Return each line in the records below that contains the word "width".
###
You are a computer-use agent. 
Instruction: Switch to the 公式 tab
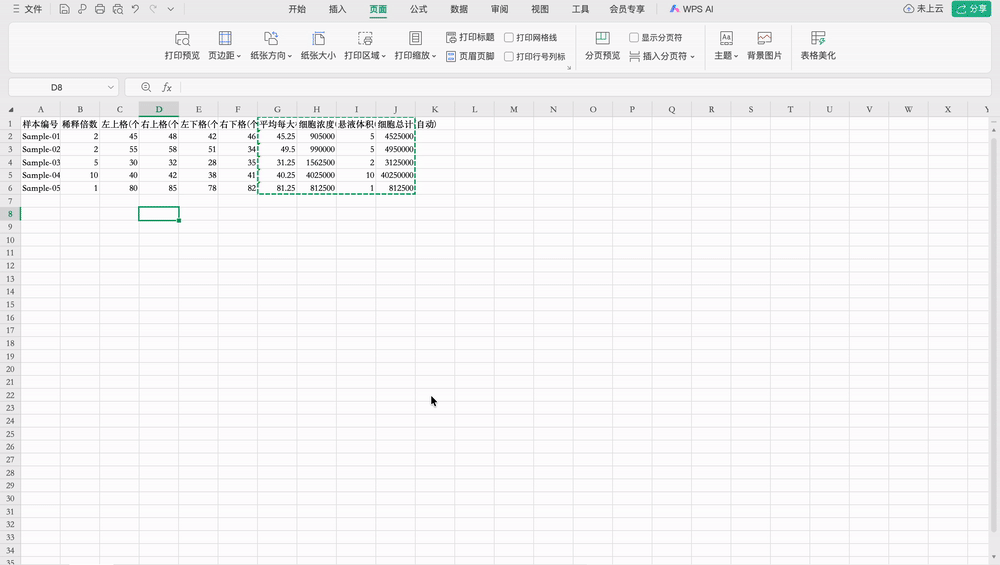(x=419, y=9)
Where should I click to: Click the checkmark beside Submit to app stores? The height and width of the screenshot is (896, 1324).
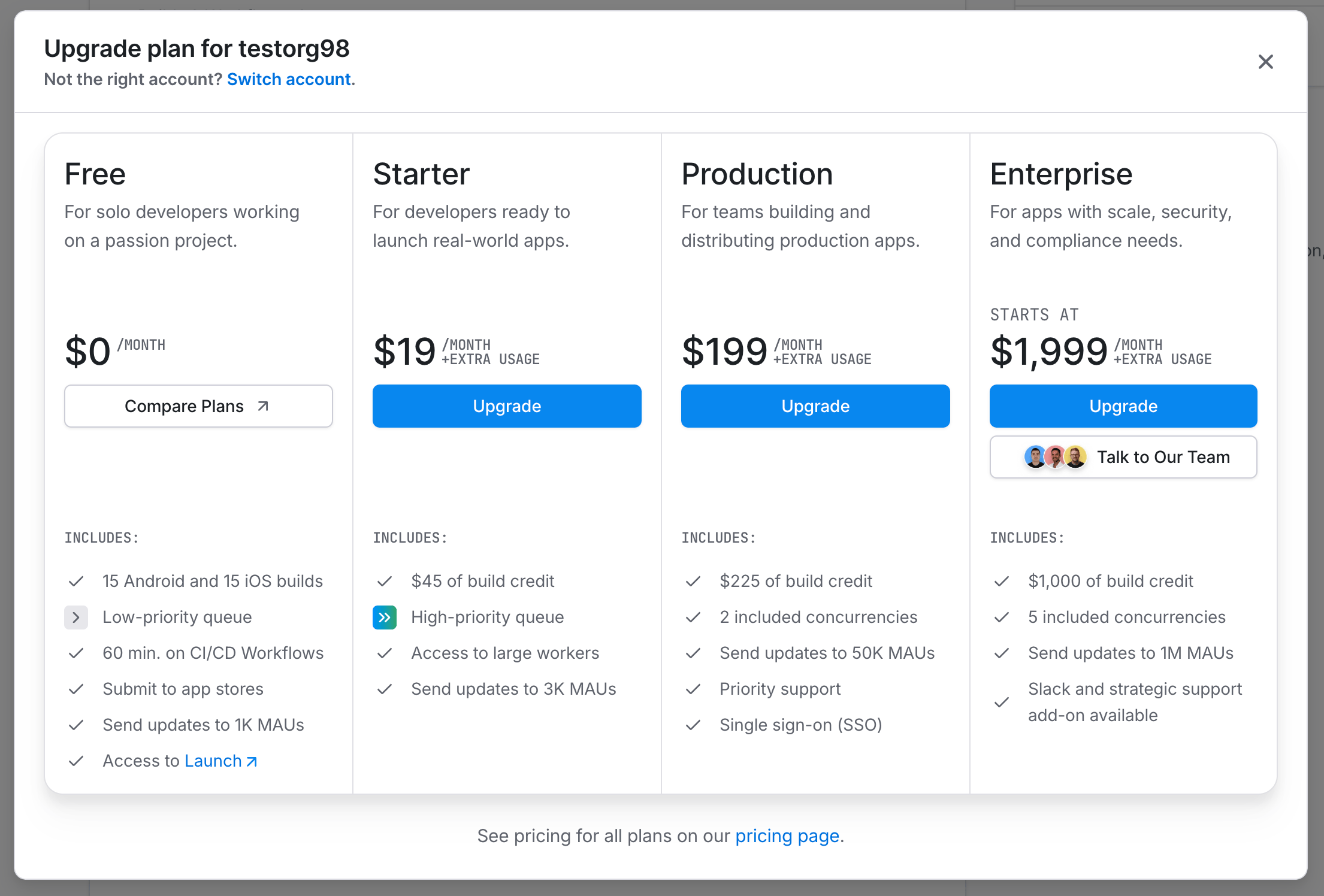(76, 689)
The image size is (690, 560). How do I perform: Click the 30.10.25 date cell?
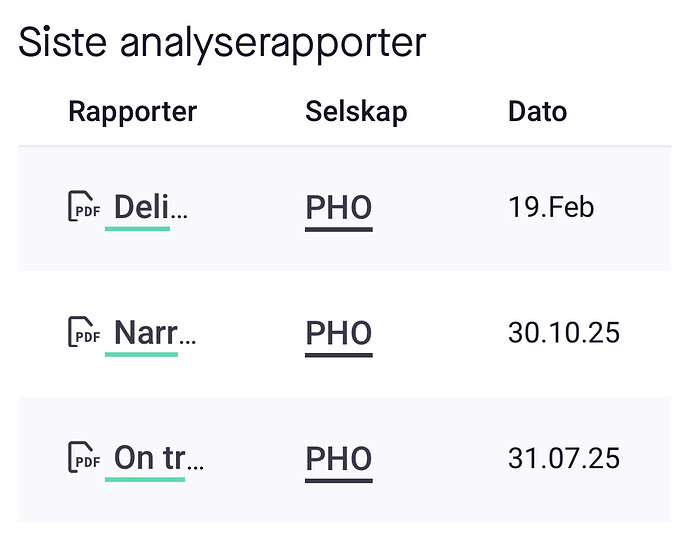click(563, 333)
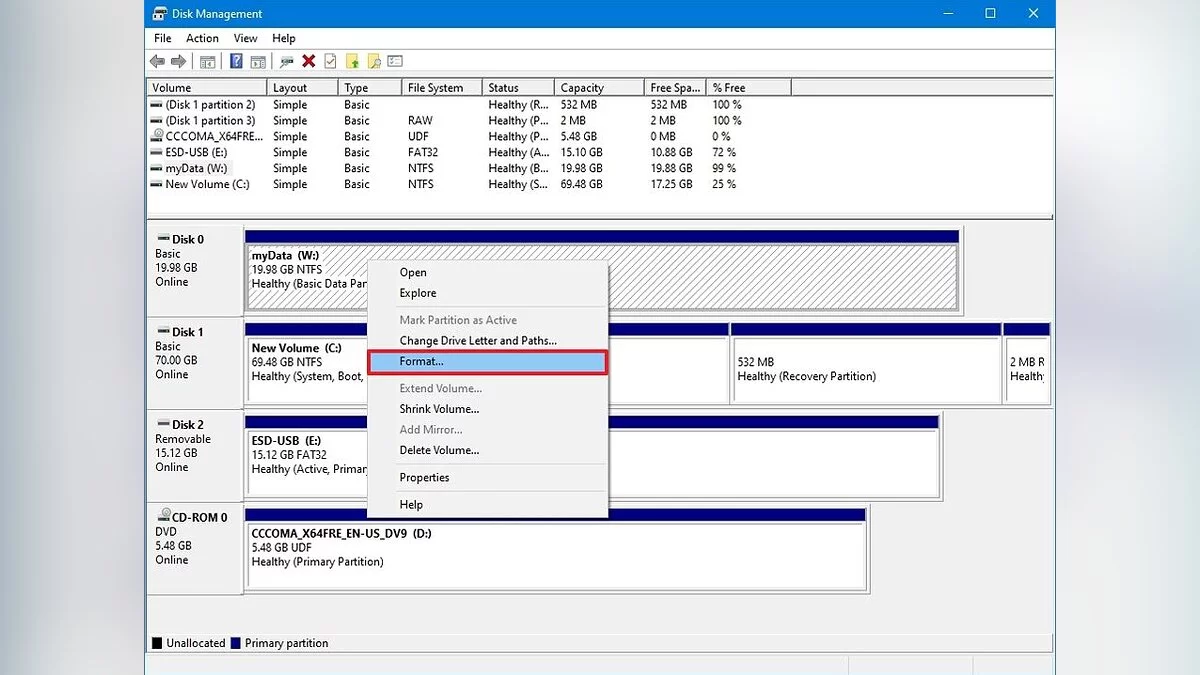Click the folder with green arrow icon
The height and width of the screenshot is (675, 1200).
(x=351, y=62)
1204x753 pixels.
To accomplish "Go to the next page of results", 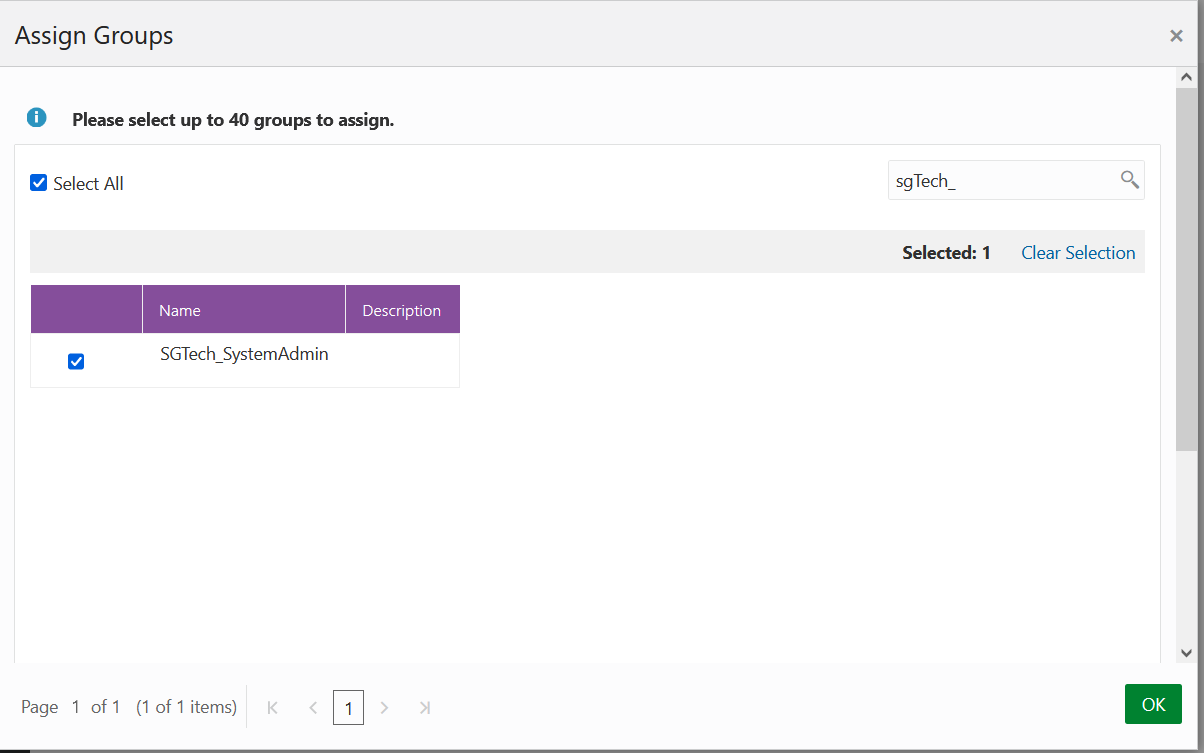I will pyautogui.click(x=385, y=707).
###
## Result for this task
Where should I click to: Click the checkmark beside Submit to app stores? The height and width of the screenshot is (896, 1324).
The height and width of the screenshot is (675, 1200).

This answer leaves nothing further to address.